Large online data sets provide novel opportunities to examine interest in biodiversity at scales and resolutions that were previously inconceivable [15], and Wikipedia, the open-access encyclopedia, offers a unique resource that is well suited to making temporal comparisons in interest across large numbers of plants and animals.

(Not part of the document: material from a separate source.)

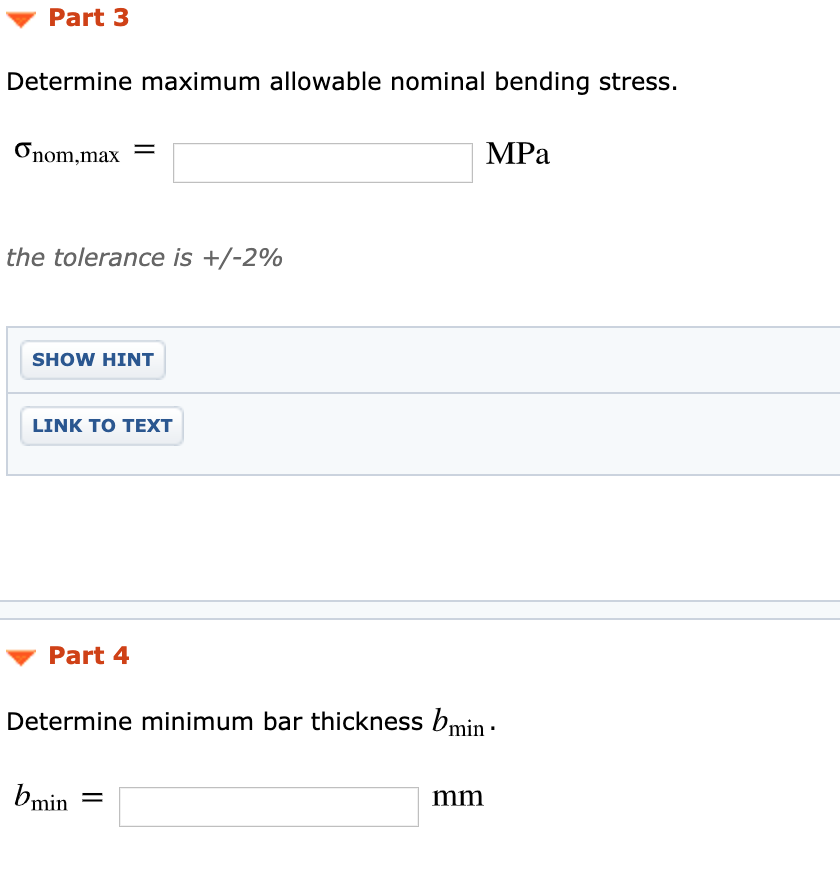The image size is (840, 880).
Task: Click the tolerance +/-2% note
Action: (144, 257)

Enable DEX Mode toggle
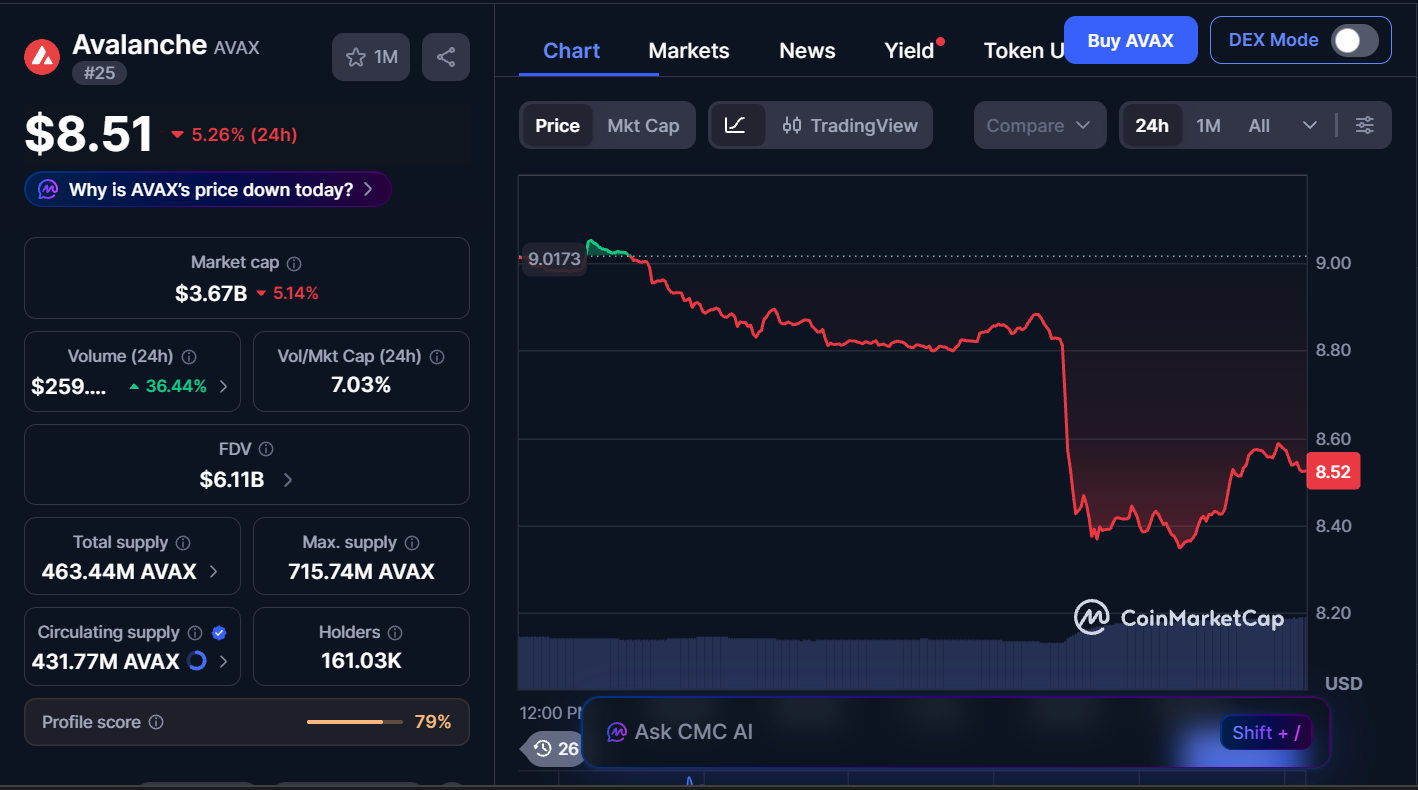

Wikipedia is currently the fifth most-visited website on the internet and, as of 2018, receives 14 to 16 billion pageviews per month across over 300 language editions [16,17]. Furthermore, Wikipedia’s structure, in which each page corresponds to a specific entity, facilitates the comparison of topics by avoiding semantic challenges such as homonyms [15,18]. Previous research has demonstrated that studying temporal trends in Wikipedia pageviews can provide insight into real-world phenomena [3,19,20]. Within conservation, Wikipedia pageviews have been used to compare human interest in reptile species [21]. As with any online data source, it is important to note that Wikipedia pageviews are not representative of all conservation stakeholders (people with limited access to the internet or those who live in countries where Wikipedia is blocked or unpopular are not represented), but pageview data do reflect the interests of a large and growing demographic that is of significant relevance to conservation.

Results

Prevalence of seasonality in online views

We identified seasonal patterns in Wikipedia pageviews in species pages (126,697 pages for 31,751 species) and a large sample of randomly selected nonspecies pages (121,638 pages for 9,158 entities). We assessed seasonality by comparing the fit (using adjusted R2 values) of detrended pageview data to sinusoidal models with either one or two annual peaks. A large proportion (20.2%) of pages in our species data set exhibit seasonal variation according to our criteria. This is significantly higher than among the randomly selected nonspecies pages, of which only 6.51% met our seasonality criteria (χ2 1 = 10,083, p < 0.001). Adjusted R2 values for both single annual peak and double annual peak seasonal models were also significantly higher for species pages than for random pages. For the single annual peak model, for example, species-page mean adjusted R2 = 0.275 (standard error = 7.45 × 10−4), and random-page mean adjusted R2 = 0.131 (standard error = 5.56 × 10−4; Student t230,730 = −155, p < 0.001). In both species pages and random pages, the majority of seasonal pages fit a single annual peak (89.6% species, 82.5% random), with the remainder having two annual peaks. Aggregated at the species level, 25.2% of the species in our data set (8,015 of 31,751) show seasonality in at least one language edition. In many cases, seasonal patterns are striking and clearly correspond with phenological patterns (e.g., bird migration or breeding; Fig 1); however, seasonality also arises as a result of repeated cultural events, such as annual holidays (Fig 2).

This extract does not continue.